--- begin Source extract ---
Investor focus on the Middle East conflict stems from its wider implications for energy markets and inflation. The war’s continuation risks prolonging energy disruptions, which could drive U.S. consumer prices higher and pressure the Federal Reserve to consider interest rate increases. This dynamic has strengthened the dollar due to its historical connection with Treasury yields and its role as a safe-haven asset in times of uncertainty.
Meanwhile, economic data from other major global regions added to the dollar’s appeal. Purchasing Managers’ Indexes (PMIs) from Europe, the UK, and Japan fell short of expectations, signaling slowing economic activity. Europe’s economy contracted at its sharpest pace in over two and a half years, pressured by rising living costs and increased layoffs linked to the conflict’s ripple effects.
--- end Source extract ---
_Set of tasks_
**a)** In the passage on the dollar and the Middle East conflict, list the regions whose Purchasing Managers' Indexes fell short of expectations.
**b)** Write the next part of the passage on the dollar and the Middle East conflict, starting after its last sentence.
--- begin Supplied information ---
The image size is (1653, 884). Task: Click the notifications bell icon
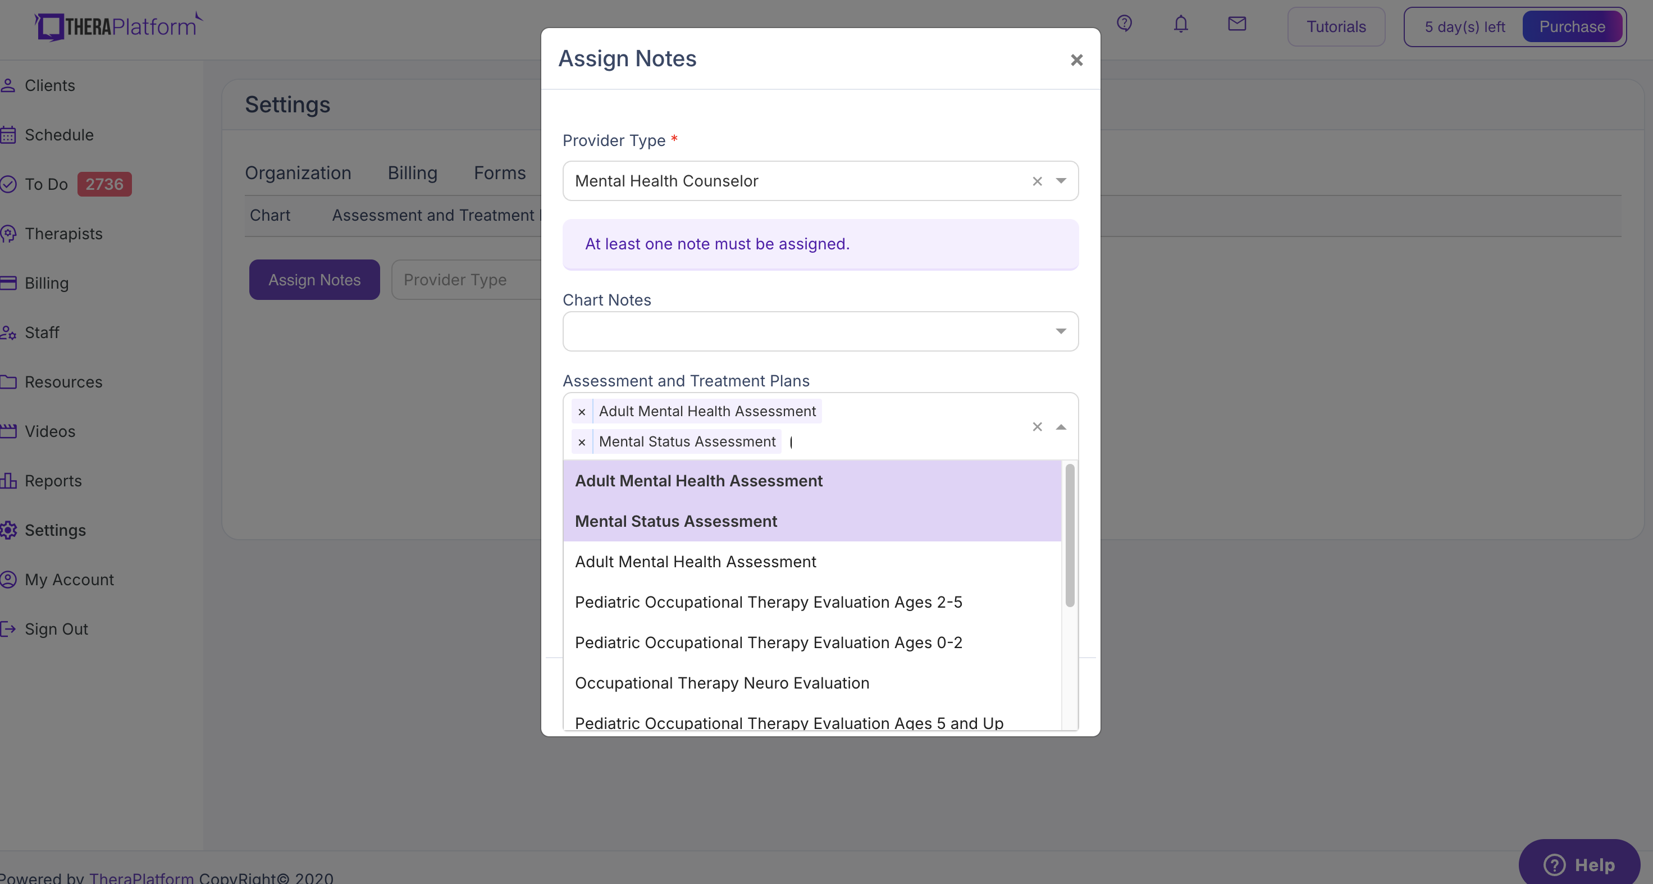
--- end Supplied information ---
_Answers for this exercise_
**a)** Europe, the UK, Japan

**b)**
Despite these headwinds, the European Central Bank remains on track to raise interest rates, reflecting concerns about inflation and potential recession risks. In Britain, business activity declined to its lowest level in more than a year, while Japan saw a mild slowdown in its manufacturing sector, underscoring the fragile state of growth outside the United States.
Analysts highlight the combination of heightened U.S. growth prospects and persistent global economic challenges as key drivers for the dollar’s relative strength. While the near-term outlook for a resolution to the Middle East tensions remains uncertain, the interplay of geopolitical and economic factors continues to dominate currency markets.